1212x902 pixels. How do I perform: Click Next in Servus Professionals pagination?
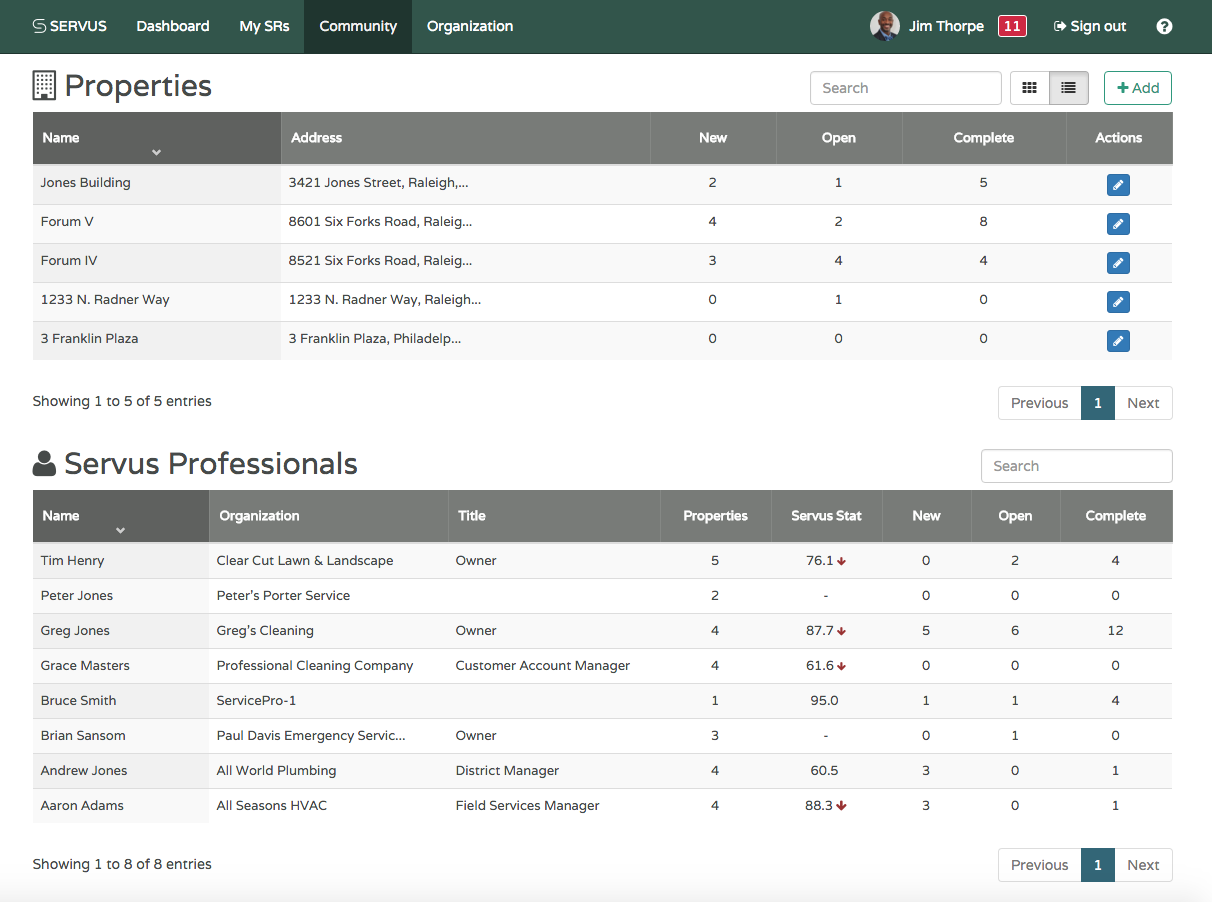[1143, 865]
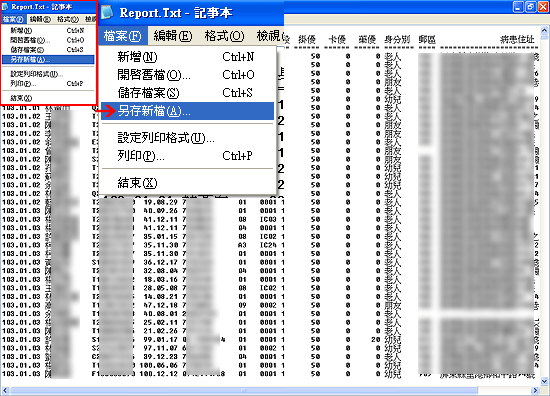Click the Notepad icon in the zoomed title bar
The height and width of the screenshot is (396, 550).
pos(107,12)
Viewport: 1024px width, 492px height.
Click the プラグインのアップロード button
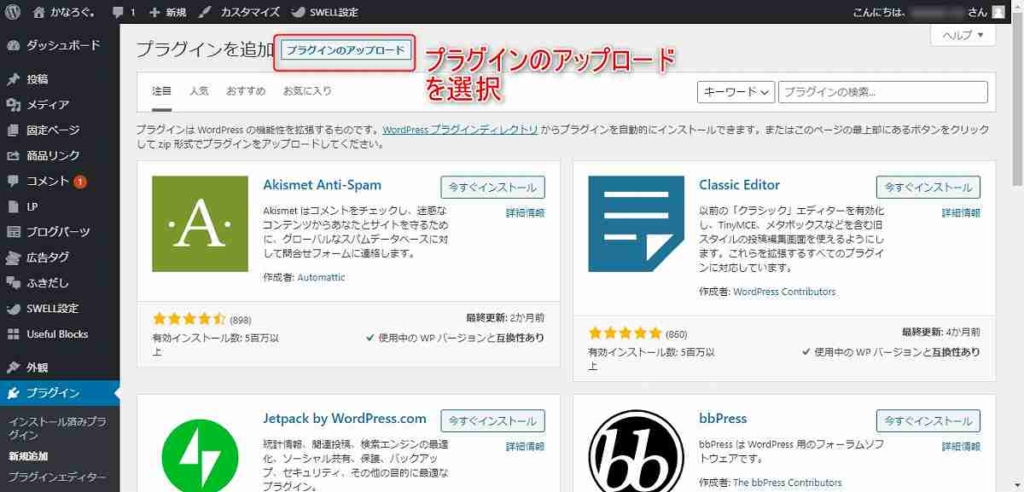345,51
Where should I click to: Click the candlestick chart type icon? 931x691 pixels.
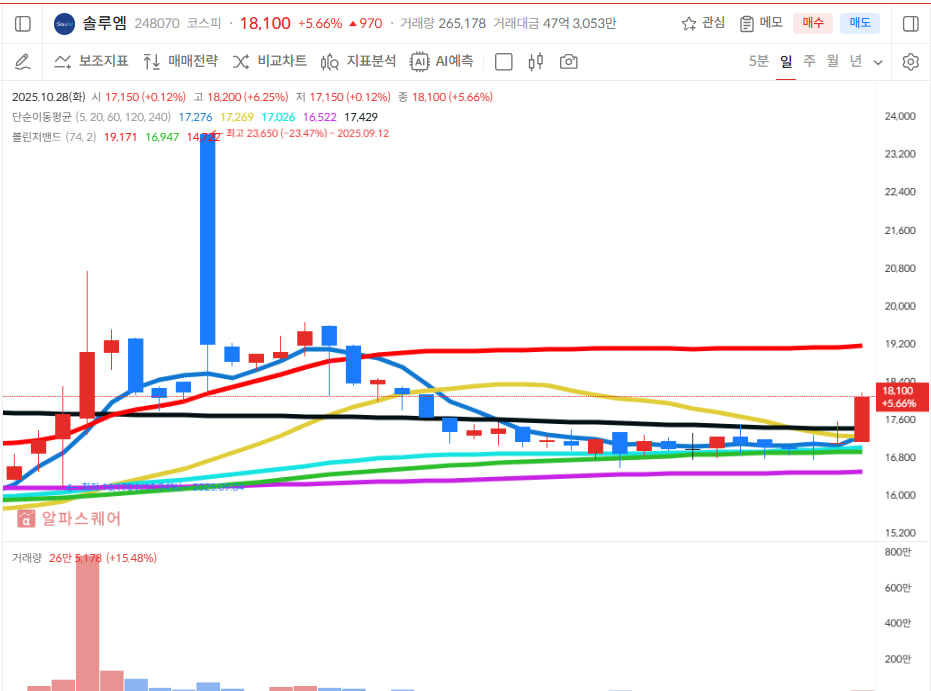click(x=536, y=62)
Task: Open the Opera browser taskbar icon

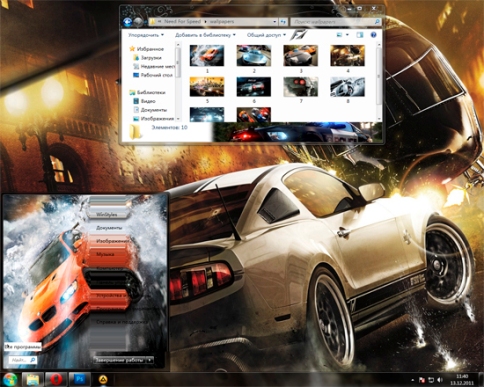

===

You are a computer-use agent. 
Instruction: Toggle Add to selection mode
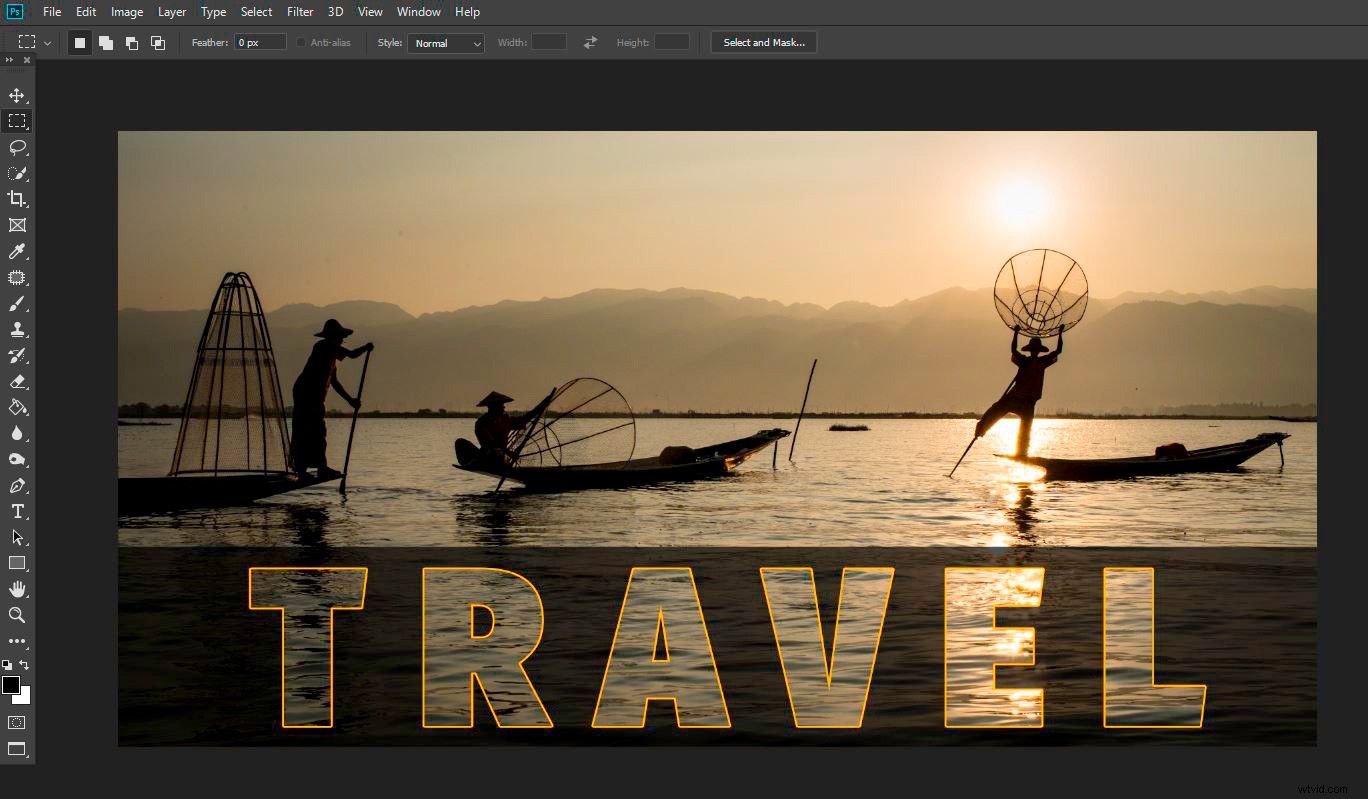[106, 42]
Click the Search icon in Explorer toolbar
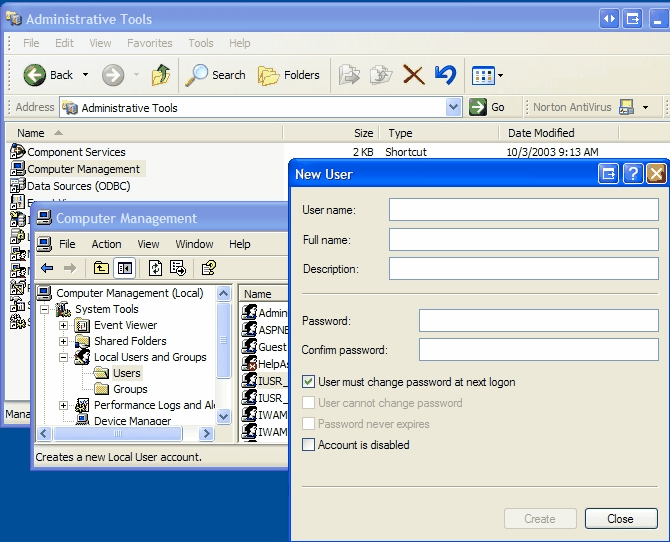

===

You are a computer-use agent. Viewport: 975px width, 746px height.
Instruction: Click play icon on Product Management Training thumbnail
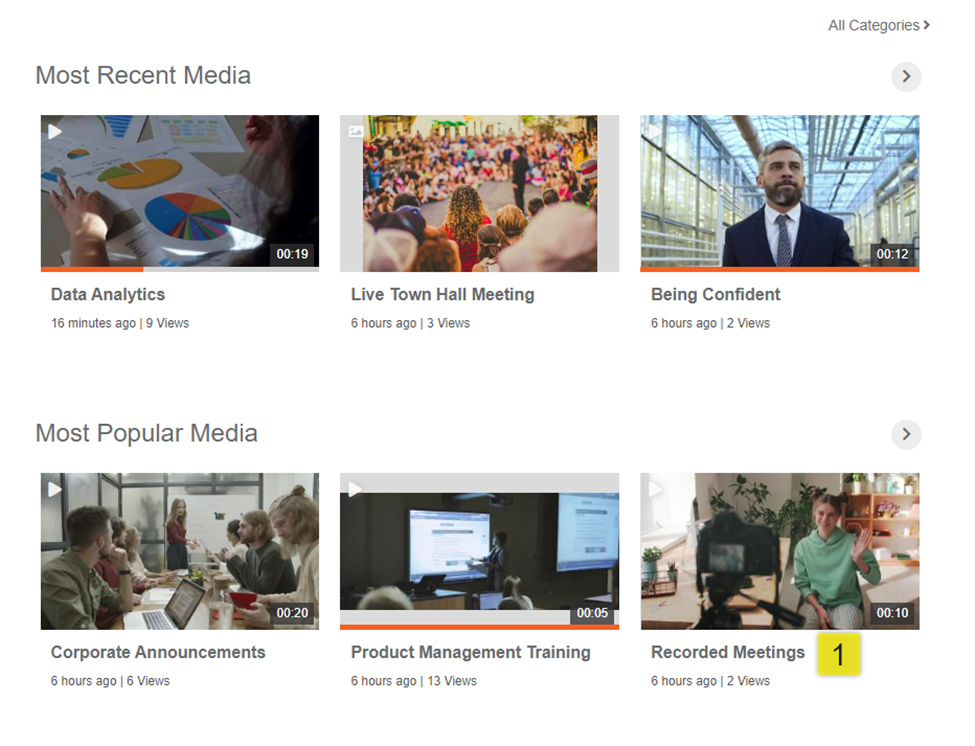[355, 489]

===

● **TASK DETAILS**
For the string "computer", find every line of the material that contains it, and copy each one.

● **EXERCISE ANSWER**
You are a computer-use agent. 
You are a computer-use agent. Viewport: 975px width, 746px height.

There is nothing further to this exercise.